In calculating past and future economic loss I have to take into account the
prospects the injury would have been suffered anyway from some other unrelated
event. I also take into account that the plaintiff has some, at least theoretical,
residual earning capacity in areas such as a gatekeeper at a factory or warehouse. In
addition, I have not overlooked the fact that the injuries the subject of this action are
not the only problems the plaintiff has suffered from. He has continuing shoulder
problems from his 1988 accident and has suffered planter fasciitis as well as
abusing marijuana and alcohol from time to time. All of the above suggests a
relatively modest amount should be allowed for weekly losses of earnings. In my
view he would in all probability have earned more than he had averaged in the past
but his history and condition does not allow me to find he would have stayed with
the defendant or otherwise been continuously employed throughout the period.
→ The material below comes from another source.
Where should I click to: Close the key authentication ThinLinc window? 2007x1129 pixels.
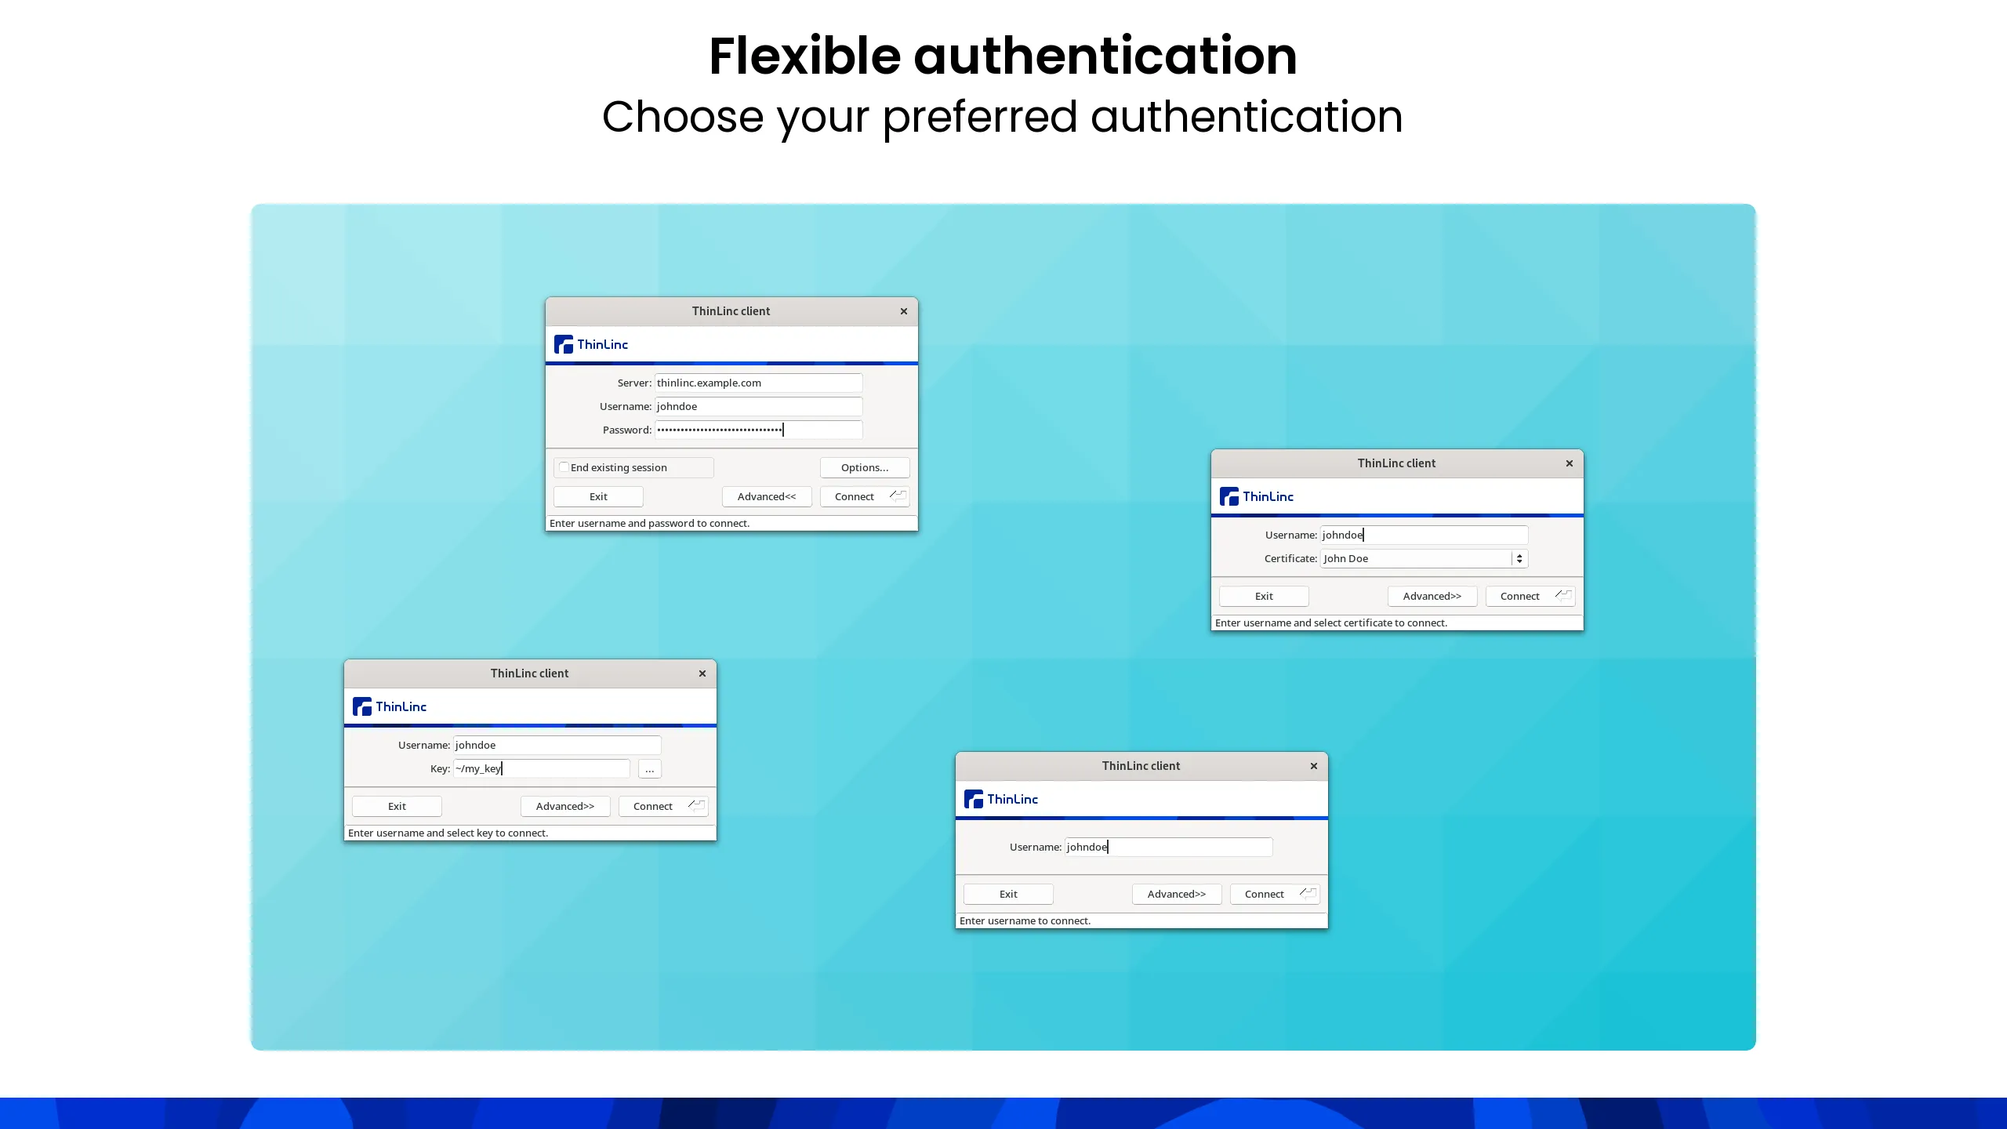(702, 673)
Taking all of the above into account I have decided to allow past economic loss at
the rate of $200.00 per week for 320 weeks making $64,000 for the past and to
allow a similar rate of loss for the future for the period of 10 years at 5% making
$82,600. Because the plaintiff has been in receipt of a disability pension
throughout most of the period since the accident I do not propose to allow interest.
The plaintiff’s injuries have seriously affected his capacity to care for himself and
perform the normal tasks of daily living. Nonetheless, as was demonstrated by his
being able to live without assistance for 9 months during 1997 and 1998 he can,
with difficulty, do most things for himself. His present partner, Ms Sutherland,
confirmed that he could cope with difficulty. Having said that, I am of the view
that the injury has created a reasonable need for assistance from time to time for
some tasks. In this case a global amount is appropriate and I allow $5000 for the
past and a further $5000 for the future.
In relation to special damages claims, have been made as follows:
(a) Workers Compensation refundable expenses of $3,724.26 which I allow.
(b) Travelling of $732.00 of which cross examination revealed the bulk was unrelated to the accident. I allow $150 in total. I disallow the
cost of visiting Dr Pentis and using cabs as these were related to the
litigation only.
(c) Pharmaceutical expenses of $1,204.45. This comprises up to 10 Panadeine Forte a day until 1996 and then 20-40 a year.
Cross-examination revealed the true figure to be about 40% of that
claimed. I allow $481.78.
(d) Heat cream of $300 which I allow. (e) Shoe innersoles of $300. I find that this most likely results from the plantar fasciitis and heel pain of which the plaintiff also complains
rather than the accident and I don’t allow it.
(f) I allow $70 for a lumbo-sacral corset. (g) $6,215 is claimed for chiropractic visits. There were five visits a week from February 1999 to June 1999 and twice-weekly visits from
June 1999 to October 1999. In the end the plaintiff ceased the visits
because they were causing more pain and not giving relief. The
defendant says I should disallow them entirely because they gave no
ultimate benefit and Dr Fraser says there was no medical basis for
them. I am satisfied that it was reasonable for the plaintiff to try this
form of relief but that the length of time over which the treatments
continued and the frequency of them was not. I allow 50% of the
amount claimed or $3,107.50.
Taking the above specific findings into account and those items not in dispute I
assess quantum as follows:
General damages $35,000.00 Interest on $25,000 at 2% for 6 years $3,000.00 Past loss of income $64,000.00 Future loss of income $82,600.00 Fox v Wood $2,962.05 Past care $5,000.00 Future care $5,000.00 Loss of superannuation at 6% past economic loss $3,360.00 Loss of superannuation at 6% of future economic loss $4,336.50 Special damages $7,933.54 Interest on amount not paid by WorkCover at 6% for 6 years $1,515.34 Sub Total $214,707.43 Less WorkCover refund $27,563.70 TOTAL $187,143.73
I give judgment for that amount and will hear argument as to costs.